カカの天下420「たまにはトメVS姉娘」

 どうも、いきなりですが呆れているトメです。


 何に呆れているかというと……


「シューの家がまた誰もいなくなるんだよ。てわけでコレお願いね!」


 そんな軽い感じでタマちゃんを預けていった姉にです。


 まったく、預かるのはいいんだけどさ、いっつも急なんだよ。だいたいさ、なんでシュー君ちの事情なのに姉がくるんだよ。たまにはシュー君に喋らせてやれよ。なんだか知らないけど放っておいたら存在が消えてしまいそうな気がするじゃないか。なんとなくだけど。


 ……ともかく。カカはまだ帰ってきてないから、僕がタマちゃんの相手をしなければ。


 ソファーにちょこんと座って僕をじっと見ているお子様に、なるべく優しく微笑みかけてみる。


「タマちゃん、何したい?」 


「げき!!」


 劇?


 あ。そういえば姉が言ってたな、最近のタマちゃんのお気に入りの遊び。なんでもこの前のお楽しみ会でカカたちの劇を見てから、何かとそのマネをしたがるんだとか。


「んー、劇ごっこすればいいのか?」


「しょう!」


 舌ったらずな声で頷くタマちゃん。うーん、そこまで詳しくは覚えてないんだけどなぁ。タマちゃんに適当に合わせてればいっか。


「よし、じゃあ付き合うよ」


「やたー!」


 ソファーから立ち上がったタマちゃんは、僕をびしっと指差して口を開いた。


「おらおらー! しょ、しょ、ショ……」


 えっと……ああ、もしかして「ショバ代よこせ!」とか言ってたシーンかな。


 結構覚えてるもんだな僕も。


「しょんなとこ、よこせ」 


「どんなとこですか!?」


 タマちゃんのほうはあんまり覚えていないらしい。


「うわー!」


 おや、今の僕のツッコミを攻撃と取ったらしい。タマちゃんは劇中のカカのように格好よく吹っ飛ぼうと、ソファーによじよじ登ってから床へとダイビングした!

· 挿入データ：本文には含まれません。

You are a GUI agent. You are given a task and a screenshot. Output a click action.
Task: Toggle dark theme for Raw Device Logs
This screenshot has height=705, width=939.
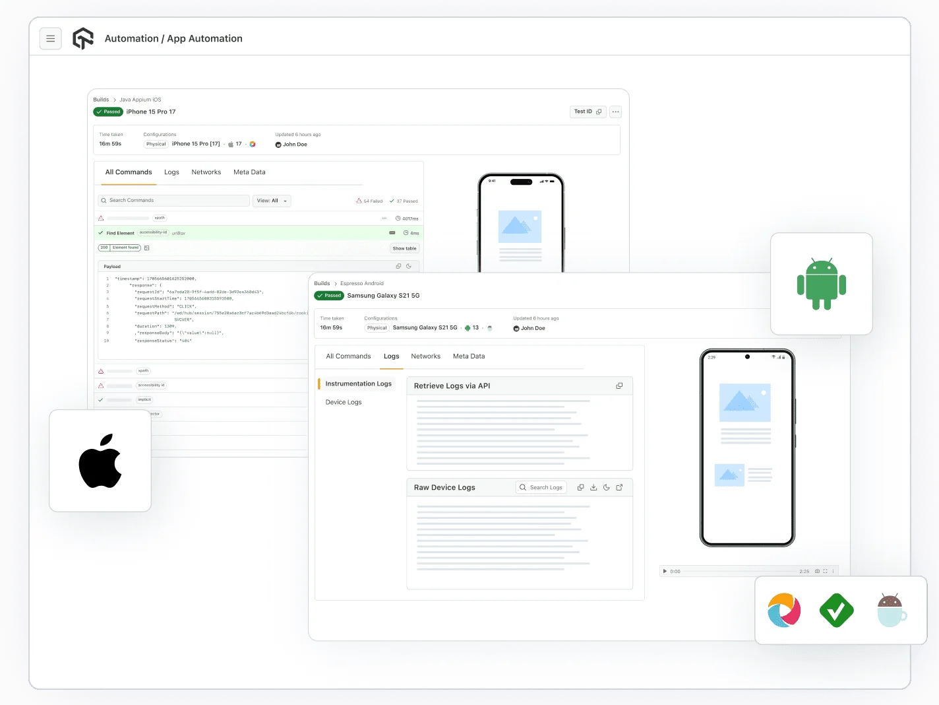click(607, 488)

 もちろん幼いタマちゃんに空中回転などできるはずもなく。


 飛んだ姿勢のまま、腹から床に落ちた。


「ぐほぁ!?」


 およそ子供に似つかわしくない声を発したタマちゃんは、そのまま停止した。


 チーン。


「――って、何を呑気に見てるんだ僕は!?」


 急いでタマちゃんに駆け寄る! まずいまずい、いつも僕の身近でこういうバカをやる我が家の姉妹はやたら頑丈だから「危ないからやめなさい」って止める習慣がなかったんだ!


「大丈夫か!?」


「いたかった」


 ……や、この子も頑丈だわ。セリフのわりにはケロッとしてるし。


「うまくとべない! ちゃんととぶ!」


「危ないからやめなさい!」


 よし、今度はちゃんと言えた。


「うわー」


 再び空を舞うタマちゃん。って、言えた意味ないし!! また腹から着地だし!


「……ぅ……ぁ!」


 打ち所が悪かったらしい。少々ゾンビっぽいうめき声はとことん子供のものとは思えない。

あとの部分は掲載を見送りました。